À l’aube d’une échéance électorale décisive, le Parti de l’Istiqlal a ouvert sa session printanière ce dimanche 19 avril 2026 par un exercice de lucidité politique peu commun. Devant les cadres, ministres et parlementaires du groupe de l’Unité et de l’Égalitarisme, le secrétaire général Nizar Baraka a dressé un bilan contrasté de l’action gouvernementale depuis 2021. Si le leader du parti s’est félicité de la concrétisation du slogan « l’équité maintenant » à travers le déploiement massif de la protection sociale — bénéficiant aujourd’hui à près de 12 millions de citoyens — il a également assumé une part d’ombre, admettant des échecs patents dans plusieurs dossiers stratégiques.
Sur le front social, la revalorisation des salaires dans la fonction publique, passés en moyenne de 8 200 à 10 600 dirhams, et l’extension du réseau des voies express à 2 400 kilomètres figurent parmi les trophées d’un mandat marqué par un investissement public record de 380 milliards de dirhams.

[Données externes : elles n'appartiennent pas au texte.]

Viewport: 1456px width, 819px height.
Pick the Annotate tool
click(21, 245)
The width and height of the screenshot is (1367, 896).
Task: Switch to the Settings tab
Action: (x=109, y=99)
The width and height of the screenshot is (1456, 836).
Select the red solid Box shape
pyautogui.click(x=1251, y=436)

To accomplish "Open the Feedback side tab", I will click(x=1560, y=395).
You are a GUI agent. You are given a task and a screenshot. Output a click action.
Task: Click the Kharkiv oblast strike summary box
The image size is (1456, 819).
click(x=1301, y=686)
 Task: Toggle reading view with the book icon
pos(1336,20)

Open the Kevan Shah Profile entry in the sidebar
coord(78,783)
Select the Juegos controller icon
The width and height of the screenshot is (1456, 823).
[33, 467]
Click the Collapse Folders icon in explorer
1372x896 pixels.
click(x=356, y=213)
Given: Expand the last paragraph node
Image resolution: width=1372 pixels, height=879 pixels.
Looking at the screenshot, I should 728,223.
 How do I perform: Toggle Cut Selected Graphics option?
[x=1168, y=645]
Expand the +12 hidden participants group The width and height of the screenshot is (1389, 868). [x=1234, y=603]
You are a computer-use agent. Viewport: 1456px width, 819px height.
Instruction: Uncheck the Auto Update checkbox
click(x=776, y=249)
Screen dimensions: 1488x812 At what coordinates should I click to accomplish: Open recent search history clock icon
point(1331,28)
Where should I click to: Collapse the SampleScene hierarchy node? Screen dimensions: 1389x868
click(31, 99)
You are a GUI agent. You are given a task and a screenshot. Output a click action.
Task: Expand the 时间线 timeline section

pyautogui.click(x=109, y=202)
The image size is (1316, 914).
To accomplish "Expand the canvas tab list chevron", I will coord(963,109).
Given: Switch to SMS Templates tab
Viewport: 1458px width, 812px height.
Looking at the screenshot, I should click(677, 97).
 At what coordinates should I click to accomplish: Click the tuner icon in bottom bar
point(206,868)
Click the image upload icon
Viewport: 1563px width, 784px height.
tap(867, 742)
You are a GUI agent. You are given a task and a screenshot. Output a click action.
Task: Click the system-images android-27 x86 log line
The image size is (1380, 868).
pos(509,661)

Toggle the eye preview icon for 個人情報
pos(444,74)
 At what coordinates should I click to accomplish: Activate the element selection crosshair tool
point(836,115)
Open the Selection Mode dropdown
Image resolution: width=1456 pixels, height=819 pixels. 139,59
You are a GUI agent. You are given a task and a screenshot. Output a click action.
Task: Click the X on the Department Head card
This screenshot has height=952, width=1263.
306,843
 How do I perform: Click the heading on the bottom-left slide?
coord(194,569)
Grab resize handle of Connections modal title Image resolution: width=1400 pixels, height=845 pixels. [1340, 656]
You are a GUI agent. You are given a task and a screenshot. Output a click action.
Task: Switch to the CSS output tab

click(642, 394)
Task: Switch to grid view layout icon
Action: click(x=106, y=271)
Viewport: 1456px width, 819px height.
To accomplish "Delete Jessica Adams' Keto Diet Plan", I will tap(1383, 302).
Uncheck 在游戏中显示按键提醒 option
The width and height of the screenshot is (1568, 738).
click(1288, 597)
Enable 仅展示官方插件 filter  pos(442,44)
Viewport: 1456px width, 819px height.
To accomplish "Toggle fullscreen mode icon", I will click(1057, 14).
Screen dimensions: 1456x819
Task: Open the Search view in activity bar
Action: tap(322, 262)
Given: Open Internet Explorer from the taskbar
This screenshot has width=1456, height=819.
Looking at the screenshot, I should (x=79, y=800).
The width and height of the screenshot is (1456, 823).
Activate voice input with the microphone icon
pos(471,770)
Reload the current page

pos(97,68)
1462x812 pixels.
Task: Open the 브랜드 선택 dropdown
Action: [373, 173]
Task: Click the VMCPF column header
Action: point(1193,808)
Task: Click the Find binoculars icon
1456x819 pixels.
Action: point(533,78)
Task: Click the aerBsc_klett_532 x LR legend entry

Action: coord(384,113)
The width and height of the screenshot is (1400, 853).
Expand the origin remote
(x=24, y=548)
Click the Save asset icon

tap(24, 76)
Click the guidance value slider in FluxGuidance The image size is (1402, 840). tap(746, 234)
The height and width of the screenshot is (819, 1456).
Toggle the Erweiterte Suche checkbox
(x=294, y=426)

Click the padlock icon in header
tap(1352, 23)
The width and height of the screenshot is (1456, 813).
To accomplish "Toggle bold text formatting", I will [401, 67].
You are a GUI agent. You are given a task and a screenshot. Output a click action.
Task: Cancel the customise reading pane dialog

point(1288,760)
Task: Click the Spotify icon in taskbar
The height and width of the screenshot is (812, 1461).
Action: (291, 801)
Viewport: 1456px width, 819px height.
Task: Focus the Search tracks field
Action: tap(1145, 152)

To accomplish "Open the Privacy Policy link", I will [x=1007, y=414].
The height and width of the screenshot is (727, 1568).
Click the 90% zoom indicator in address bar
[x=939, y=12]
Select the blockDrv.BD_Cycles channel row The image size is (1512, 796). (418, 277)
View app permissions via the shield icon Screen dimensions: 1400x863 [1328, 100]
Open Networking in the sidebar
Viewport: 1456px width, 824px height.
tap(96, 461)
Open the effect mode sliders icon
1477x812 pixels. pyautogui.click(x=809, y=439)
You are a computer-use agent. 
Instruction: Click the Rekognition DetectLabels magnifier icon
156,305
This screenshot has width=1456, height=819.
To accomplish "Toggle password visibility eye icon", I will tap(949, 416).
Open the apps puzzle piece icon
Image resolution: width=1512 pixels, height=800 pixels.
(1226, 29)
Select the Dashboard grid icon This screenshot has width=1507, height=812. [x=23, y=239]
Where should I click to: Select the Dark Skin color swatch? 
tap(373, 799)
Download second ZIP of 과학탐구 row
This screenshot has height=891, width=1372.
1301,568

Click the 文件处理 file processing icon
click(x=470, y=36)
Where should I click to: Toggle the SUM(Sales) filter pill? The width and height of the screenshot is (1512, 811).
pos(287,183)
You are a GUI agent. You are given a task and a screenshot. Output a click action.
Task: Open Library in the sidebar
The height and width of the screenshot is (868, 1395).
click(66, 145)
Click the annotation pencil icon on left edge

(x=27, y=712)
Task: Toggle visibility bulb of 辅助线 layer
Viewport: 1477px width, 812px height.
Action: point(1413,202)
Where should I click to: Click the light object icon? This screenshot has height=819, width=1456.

Cependant, Nizar Baraka a reconnu que cette dynamique n’a pas suffi à dynamiser l’emploi de manière significative, le taux de chômage stagnant autour de 13 %. Ce dernier a pointé du doigt un secteur privé trop timoré et une croissance qui peine à absorber les nouveaux arrivants sur le marché du travail, particulièrement les femmes, dont le taux d’activité plafonne toujours à 20 %.
Le ton s’est fait plus sévère lorsque le secrétaire général a abordé la fragilisation de la classe moyenne et la lutte contre la vie chère. Malgré les subventions étatiques, Nizar Baraka a fustigé une « culture du profit excessif » et des spéculations que le gouvernement n’a pas réussi à endiguer, notamment sur les prix des carburants et du bétail. Il a également concédé que, malgré la multiplication des poursuites judiciaires, l’impact de la lutte contre la corruption reste imperceptible pour le citoyen lambda. En guise de perspective, le patron de l’Istiqlal a appelé à une réforme urgente des retraites et à une consolidation de la souveraineté alimentaire, tout en plaidant pour un « Maroc à une seule vitesse » capable de réduire les fractures territoriales d’ici 2030.